Saturday, May 2, 2009

A Brief Overview of Daily Kos

Daily Kos, a so-called “diarist” blog, has held a dominant position in the blogosphere since its inception seven years ago. The site started with netroots activists whose mission was based on supporting and influencing the Democratic Party. Kos is often cited in the mainstream media (a favorite of Fox News), has broken some important stories, but also has taken flak for some explosive and ultimately baseless claims from unvetted diarists such as the “Babygate” accusation that Sarah Palin had lied about her 4-month-old baby. As a liberal bastion promising “political analysis and other daily rants on the state of the nation,” it acts as a foil to conservative attack blogs like RedState. (http://www.pbs.org/mediashift/2008/10/how-political-diarists-power-redstate-daily-kos295.html)

Markos “Kos” Moulitsas Zuniga founded Daily Kos in May 2002, during “those dark days when an oppressive and war-crazed administration suppressed all dissent as unpatriotic and treasonous.” A veteran, Moulitsas explained that he “was offended that the freedoms he pledged his life for were so carelessly being tossed aside by the reckless and destructive Republican administration.” Today the site boasts traffic of two to four million visitors every day, more than 100,000 registered users, and over 20 million daily page views. (http://www.dailykos.com/special/about2)

Daily Kos has fairly recently partnered with Research 2000 to conduct periodic independent polling that is given prominent placing. Also on the main page is paid advertising, often from political advocacy groups. Though Daily Kos frames itself as a grassroots community, it relies on click-through ad revenue.(http://www.prospect-magazine.co.uk/article_details.php?id=10398)
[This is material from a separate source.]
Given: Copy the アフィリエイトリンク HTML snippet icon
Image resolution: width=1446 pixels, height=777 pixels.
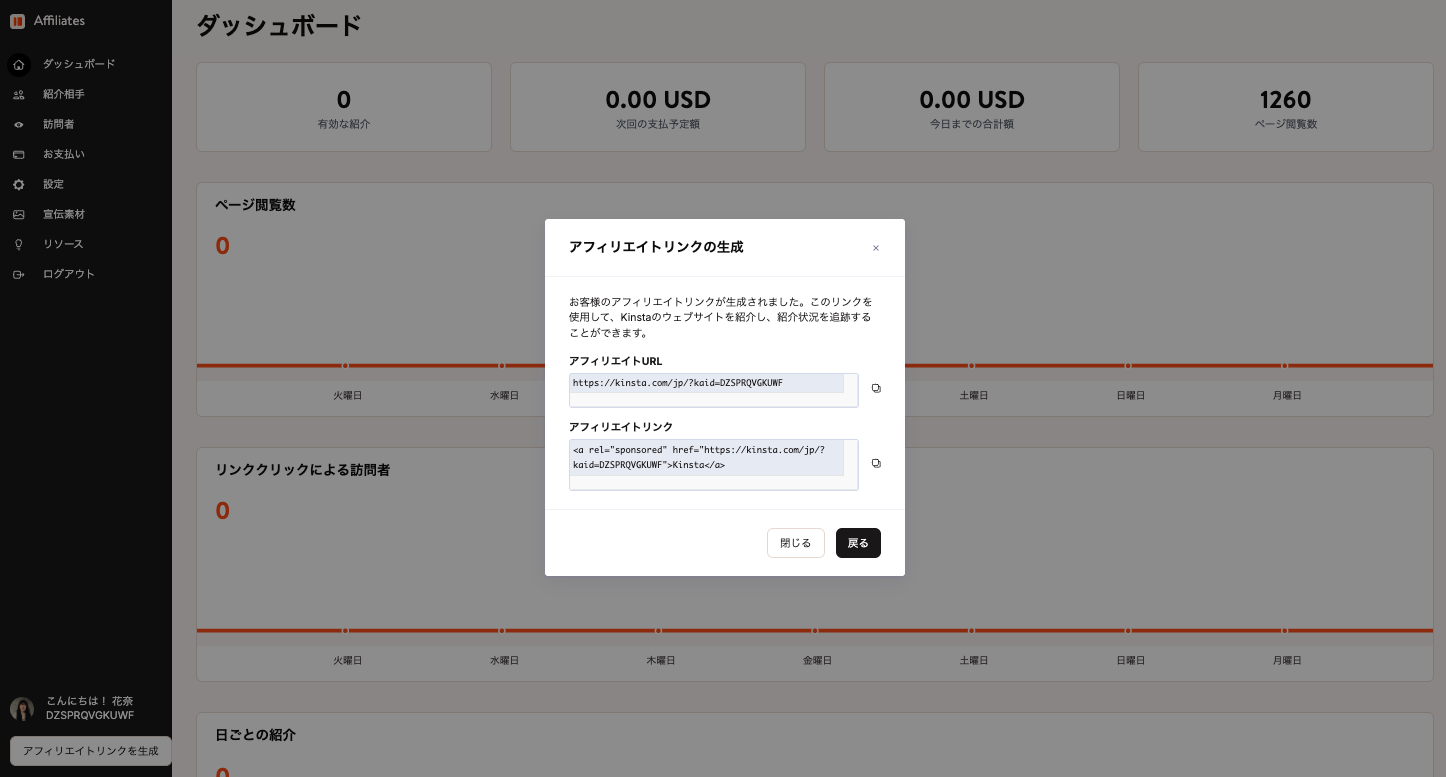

That Daily Kos remains influential within the Democratic party blog is indisputable: politicians like Barack Obama and former President Jimmy Carter have posted diary entries on the site, and its members hold an annual Netroots Nation convention (formerly YearlyKos) that attracts prominent Democrats. DailyKos was an early mobilizing force behind President Obama’s 2008 campaign, and some alleged overenthusiastic in sniping at Hillary Clinton.

Henry Farrell, "Bloggers and Parties: Can the Netroots Reshape American Democracy?" Boston Review (September/October 2006).